David Elton has served the United Church as Senior Pastor since 2011. David grew up in Dallas, Texas, and is a Presbyterian Church (U.S.A.) minister who has also served churches in Venice, Florida, and College Station, Texas, since 1998.
Robert Sapolsky, Professor of Biology, Neurology and Neuroscience at Stanford, discusses his view, as a practicing primatologist, of what makes humans “uniquier” — how we are similar to other primates and how we differ. Examining 5 topics which are sometimes used to distinguish humans from other primates: aggression; theory-of-mind; applications of the Golden Rule; empathy; and a capacity for anticipation/deferred gratification, Sapolosky first illuminates some surprising way in which animal behavior parallels human behavior, and then draws distinctions showing what aspects of human behavior distinguishes us from animals, and especially primates. Sapolsky, describing himself as a “strident atheist”, concludes with a surprising thesis of his own about what distinguishes humans from animals, issuing a challenge to the graduating class of Stanford, and to other listeners as well.
About our presenter:
Bob Reinovsky is an elder at White Rock Presbyterian Church and a practicing scientist and program manager at Los Alamos National Laboratory. He grew up in the Roman Catholic faith, and adopted the Calvinist view that characterizes modern Presbyterians when he was about 26. His interest in exploring the intersection of science and religious faith is rooted in his conviction that these two ways of understanding the world around us, do not always lead us to the same place; but do complement each other and together make for a richer understanding of who we are and what we are called to be.

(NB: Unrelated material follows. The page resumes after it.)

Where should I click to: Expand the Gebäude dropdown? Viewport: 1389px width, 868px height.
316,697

What makes us human? The Judeo-Christian tradition has for centuries embraced the scriptural affirmation that humans are created in the image of God. For adherents of this tradition, this theological understanding of human origins provides a substantial argument for human uniqueness. The troubling question is: What does it mean to be created in God’s image?
About our presenter:
John Guthrie is the pastor of White Rock Presbyterian Church. He has a Ph.D. in physics from the University of Texas at Dallas (1989) and an M.Div. from Austin Presbyterian Theological Seminary (2006). John has done research in molecular and chemical physics and has served on the faculty of a regional state university.

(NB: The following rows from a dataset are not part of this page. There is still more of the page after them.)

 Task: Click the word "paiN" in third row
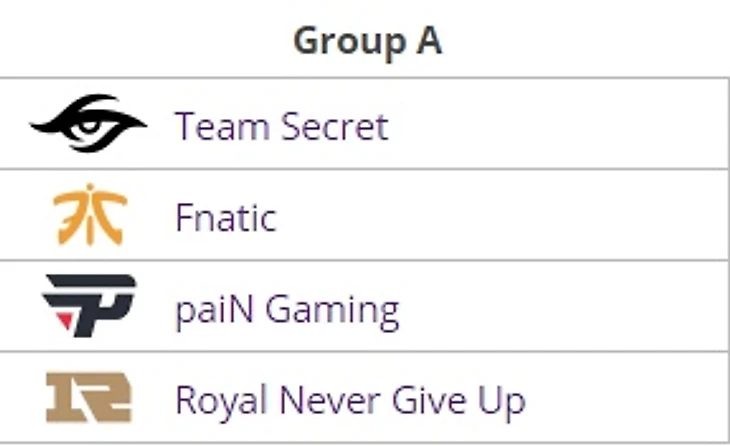coord(216,309)
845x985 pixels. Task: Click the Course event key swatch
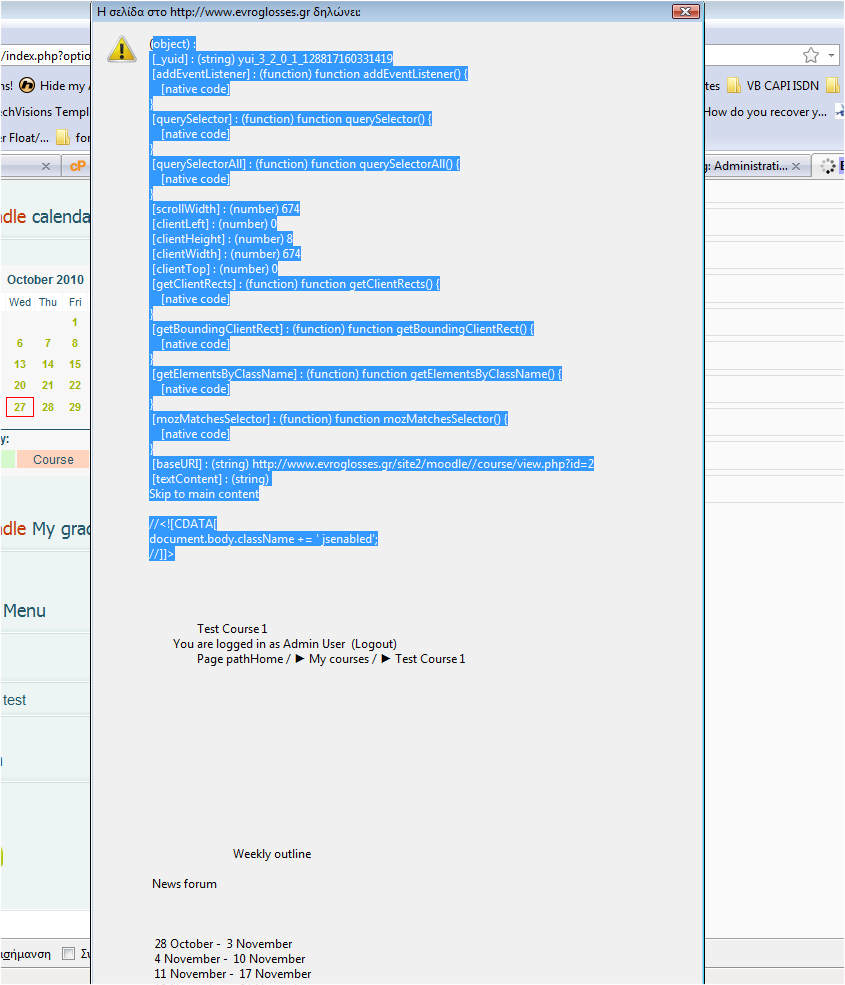[x=53, y=459]
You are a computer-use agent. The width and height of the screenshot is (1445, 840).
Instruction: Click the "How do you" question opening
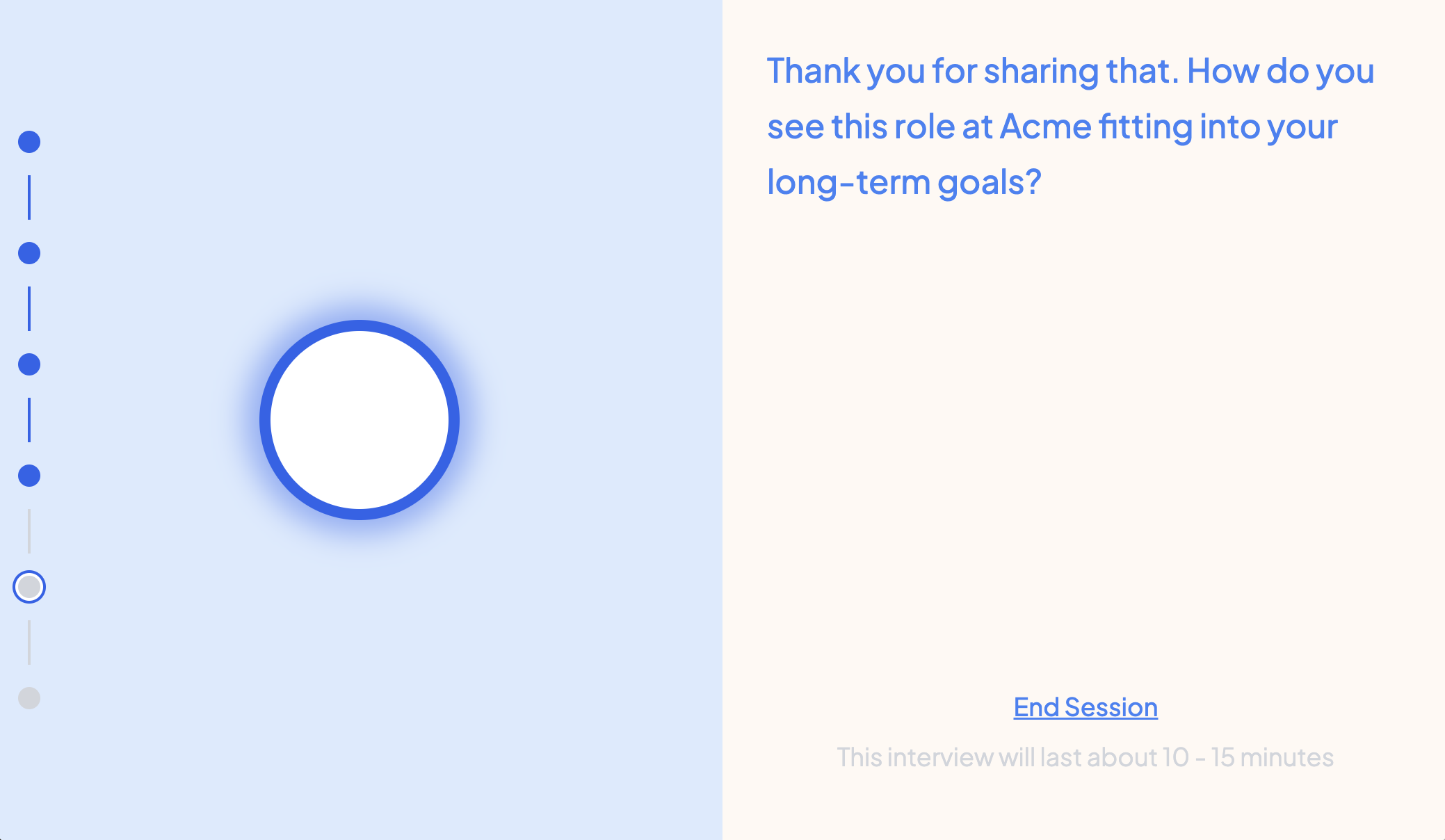[x=1281, y=71]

Steven Mithen gives evidence for eight ways in which the mind of Neanderthals and Modern Humans are similar and three ways in which they are significantly different. Our discussion will focus on how we can use our faith and our evolved and creative minds to address issues facing humanity today.
About our presenter:
Laurie Triplett has a PhD in Mechanical Engineering from Carnegie Mellon and came to LANL in 1996. Her thesis used detailed 3D modeling to help find ways of reformulating gasoline in California. Currently she works on validating computer models of satellite measurements of electromagnetic pulses (EMP) from nuclear detonations and developing multi-phenomenological analyses for treaty monitoring. In addition to being a scientist she has recently completed her Masters of Divinity and is currently in the process to be ordained a bi-vocational priest (meaning she will keep her day job) with a tentative date of ordination of June 2016. She is passionate about the combination of faith and science and encouraging respectful dialogue across difference. Laurie is also a wife and mom of two kids, ages 14 and 12.